**Records for the exercise**:
——————

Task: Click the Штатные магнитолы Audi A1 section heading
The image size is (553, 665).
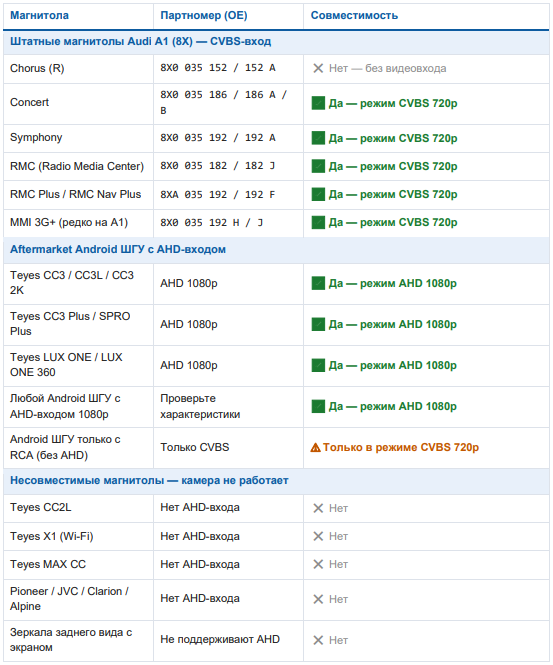Action: (x=140, y=42)
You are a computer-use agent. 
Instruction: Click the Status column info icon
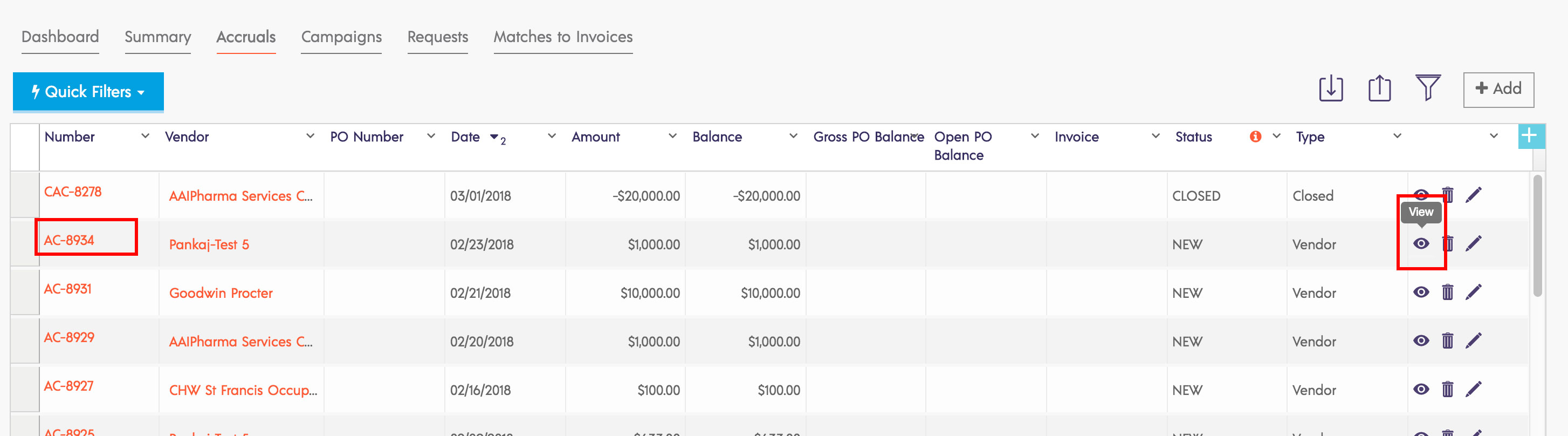point(1255,137)
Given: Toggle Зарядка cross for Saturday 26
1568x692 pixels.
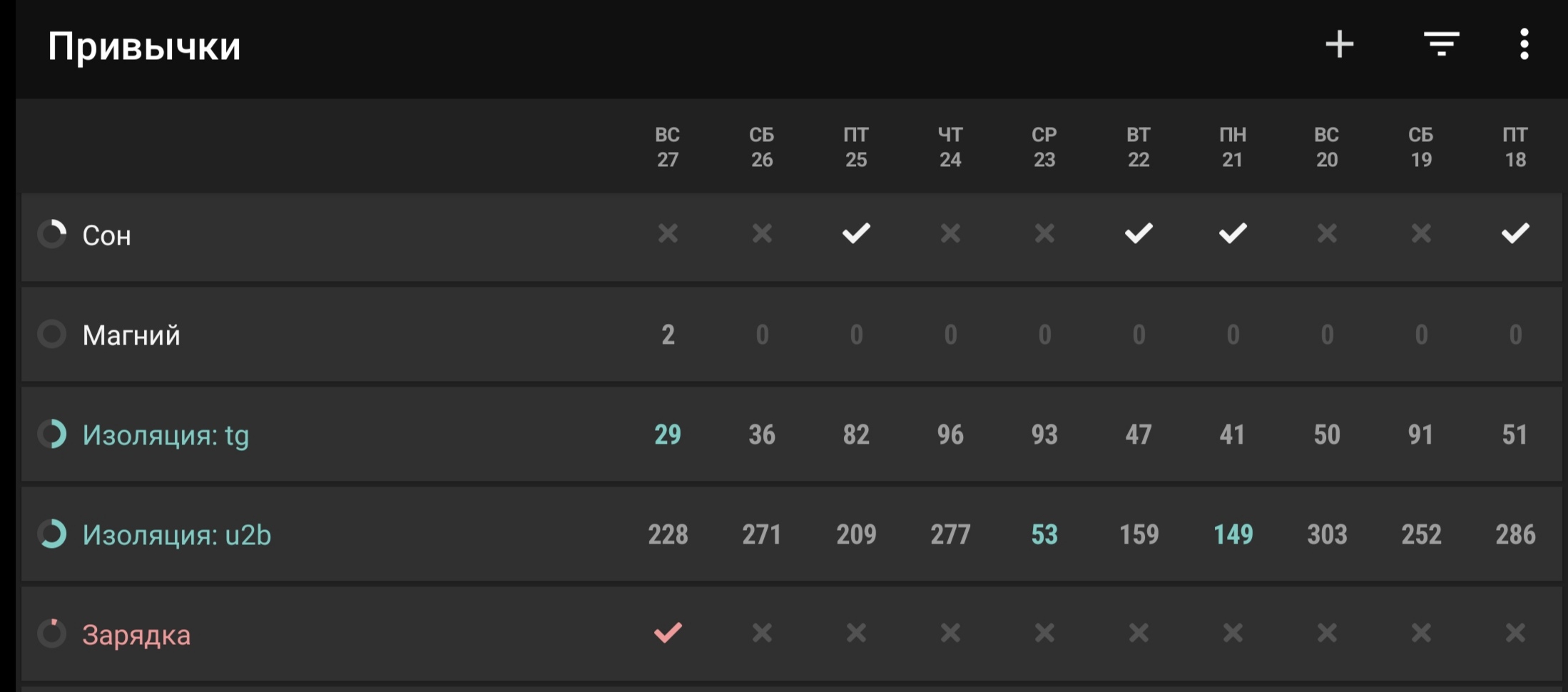Looking at the screenshot, I should [x=762, y=633].
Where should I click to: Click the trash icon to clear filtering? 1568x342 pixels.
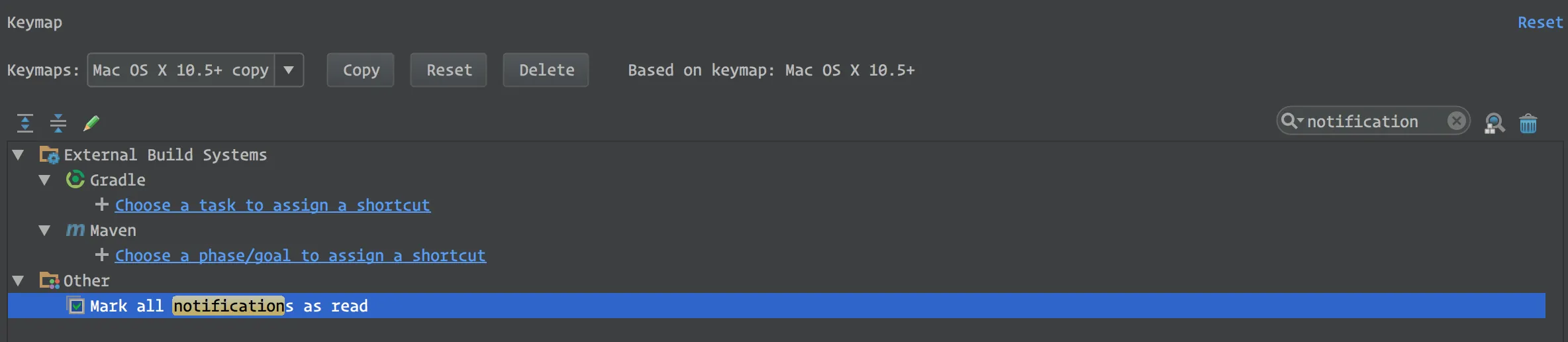coord(1528,123)
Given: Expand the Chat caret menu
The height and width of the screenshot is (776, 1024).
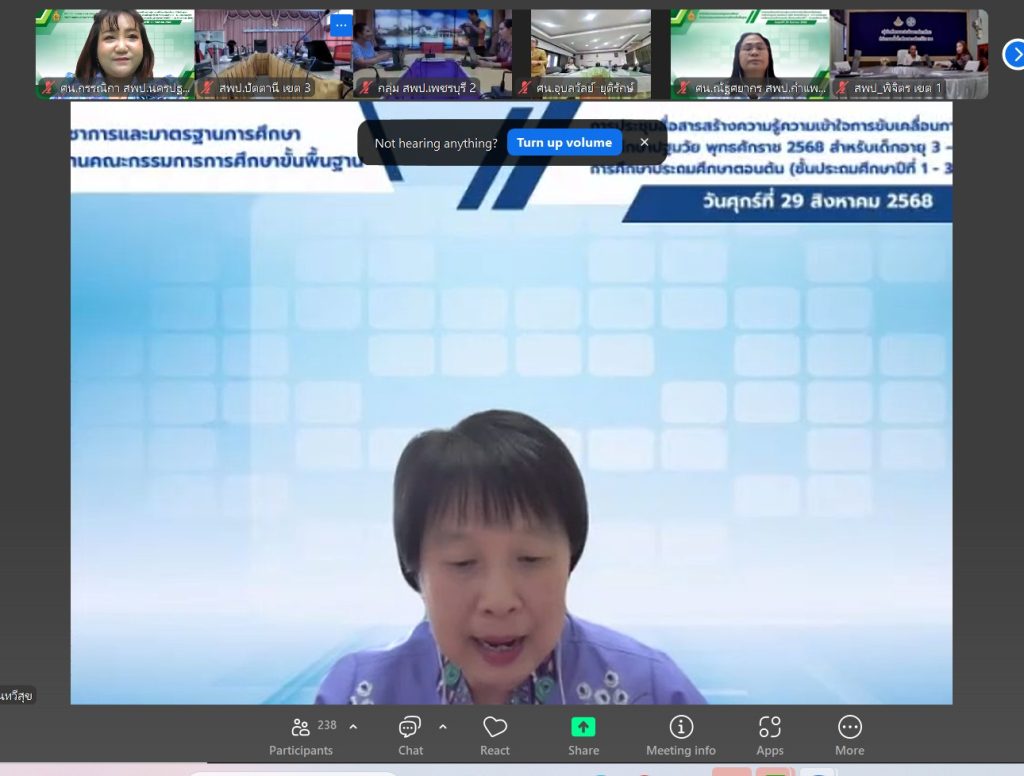Looking at the screenshot, I should click(443, 727).
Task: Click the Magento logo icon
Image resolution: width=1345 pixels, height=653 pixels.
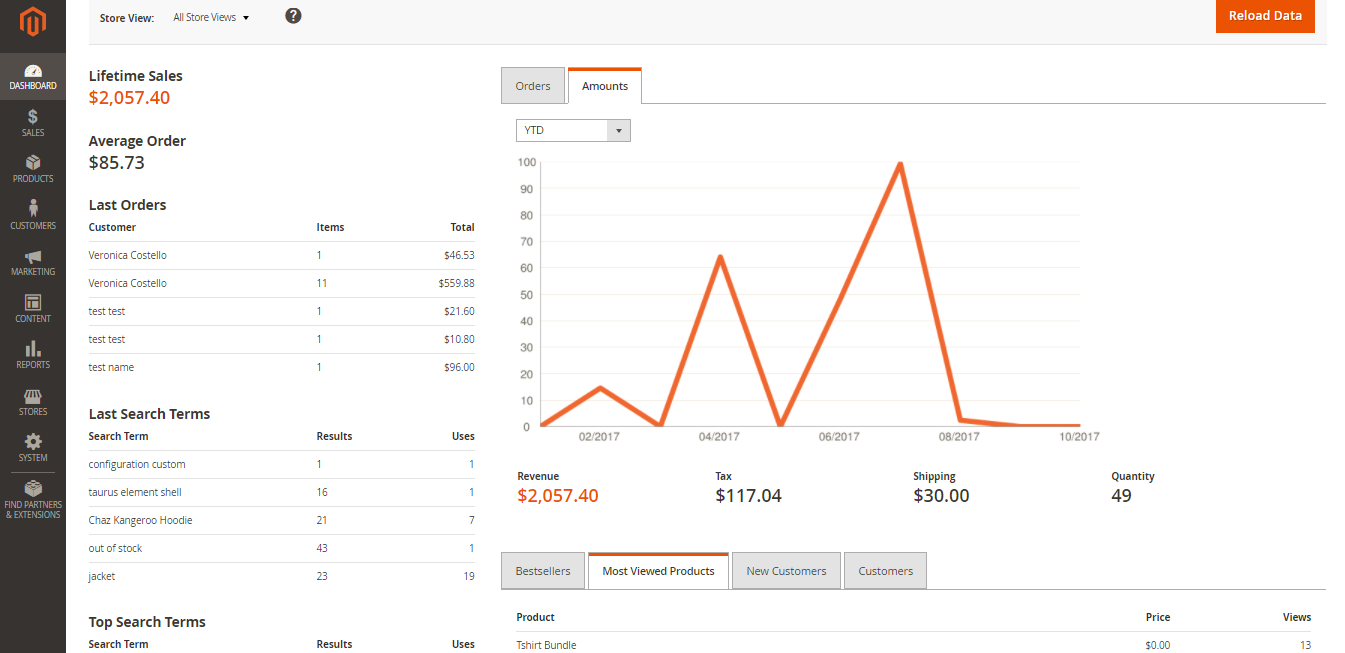Action: click(x=33, y=22)
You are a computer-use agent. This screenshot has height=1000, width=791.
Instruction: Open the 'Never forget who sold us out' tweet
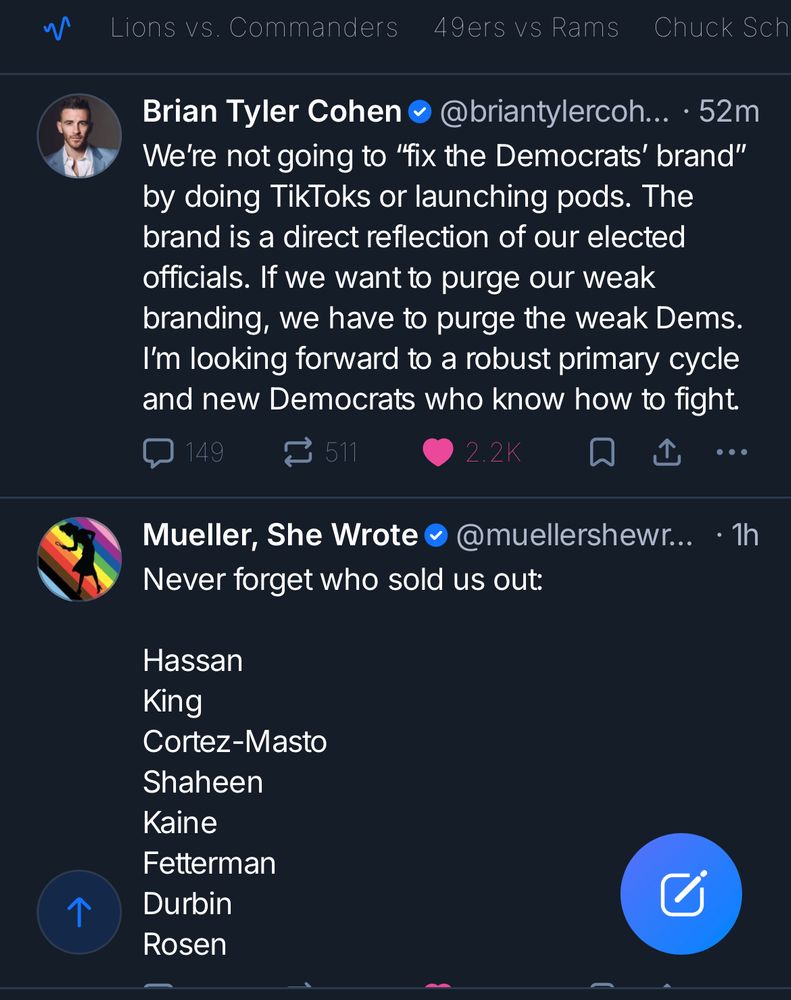point(343,579)
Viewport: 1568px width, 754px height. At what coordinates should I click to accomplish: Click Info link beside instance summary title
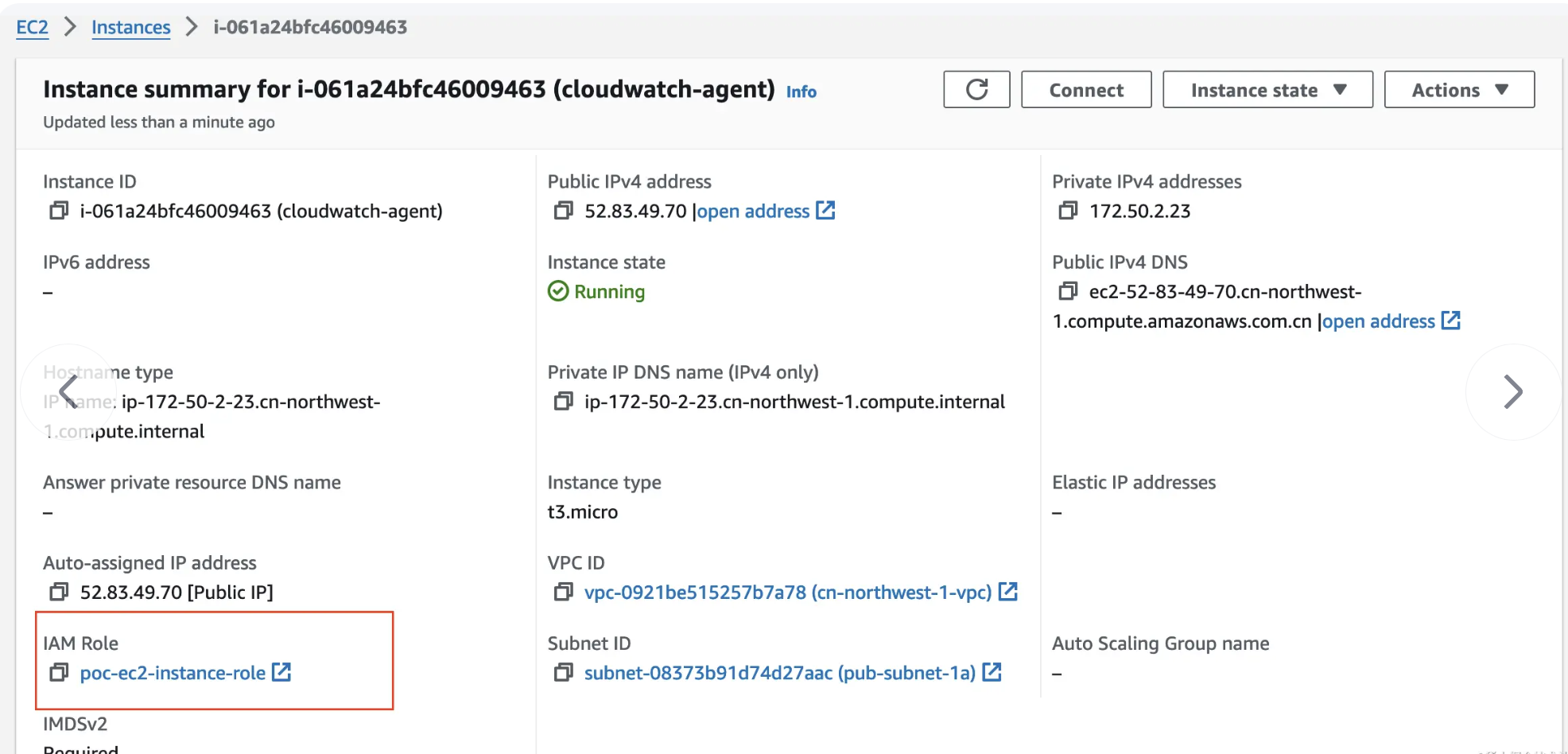coord(801,91)
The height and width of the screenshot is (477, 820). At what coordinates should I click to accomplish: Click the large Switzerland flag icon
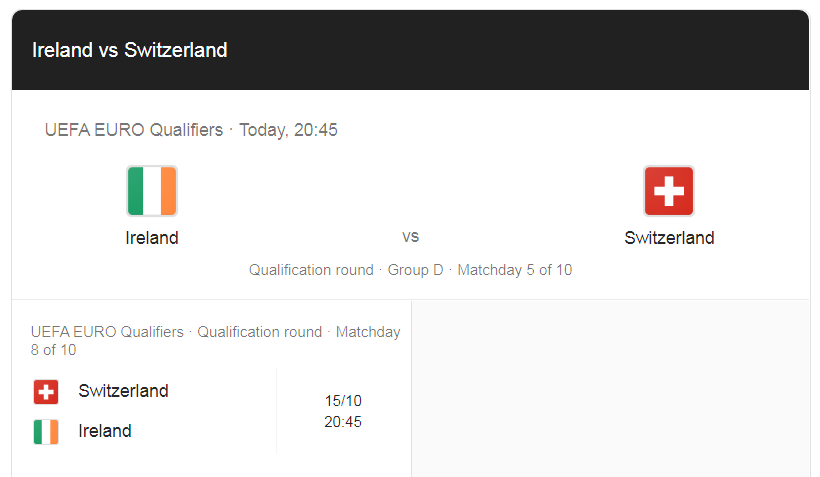click(669, 191)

——————

**The request**:
Copy the rows from the line with "Task: Click the Magento logo icon" up to and including the line with "point(343,579)", requests included, and move every coordinate in the answers up by 3. Leave the pictures out.

**Task solution**:
Task: Click the Magento logo icon
Image resolution: width=1345 pixels, height=653 pixels.
Action: click(x=36, y=25)
You are a computer-use agent. This screenshot has height=1000, width=791.
Instruction: Open the 'Never forget who sold us out' tweet
point(346,582)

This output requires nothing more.